Mayor of Providence, Rhode Island, US

John Francis Collins (February 17, 1872 – October 6, 1962) was an American lawyer and 28th mayor of Providence, Rhode Island. He served one term, from 1939 to 1941.

==Personal life==
John Francis Collins was born February 17, 1872, in Providence, Rhode Island to Michael R. Collins and Catherine Dwyer Collins. He attended public schools and graduated La Salle Academy. After attending St. Charles College, Collins returned to Providence to work at James Hanley's Brewing Company and the old Providence Brewing Company.

Collins was a Roman Catholic, and member of St. Paul's Church in Edgewood.

Collins married Juliana Grace Murray, daughter of Providence police chief John Andrew Murray.

==Law career==
Collins graduated Boston University School of Law in 1908 and was admitted to the Rhode Island Bar in 1909. He opened his own law office two years later.

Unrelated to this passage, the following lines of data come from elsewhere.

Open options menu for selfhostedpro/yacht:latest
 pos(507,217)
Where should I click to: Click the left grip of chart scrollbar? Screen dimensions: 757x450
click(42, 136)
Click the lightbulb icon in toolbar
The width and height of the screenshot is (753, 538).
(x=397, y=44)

During World War I, Collins served as legal advisor to the Rhode Island Draft board.

From 1921 to 1923, Collins served as special assistant to the United States Attorney for Rhode Island to prosecute Prohibition cases. He was elected to the City Council in 1925 and 1927.

==Mayor of Providence==
After losing races as the Republican candidate for mayor of Providence in 1934 and 1936, Collins defeated incumbent James E. Dunne in 1938 by 4,591 votes. At his first meeting of the Board of Aldermen in 1939 Collins caused some controversy by appointing himself as chairman of the Bureau of Police and Fire. He resigned from that post in 1940.

During his single term as mayor, Collins also:

- Pushed to build city sidewalks with labor from the Works Progress Administration
- Fought against installation of parking meters, feeling they were unconstitutional
- Proposed to cover the open canal in Market Square and rent the space for parking
- Fought with members of his own party, as well as with Democrats
- Refused perks such as a post-election victory dinner and official City Hall Portrait. He later relented on the portrait.

Collins was nominated for re-election in 1940, but was defeated by former state senator Dennis J. Roberts.

==Later life, death and burial==
After his electoral defeat, Collins returned to his law practice and was involved in several church and civic organizations.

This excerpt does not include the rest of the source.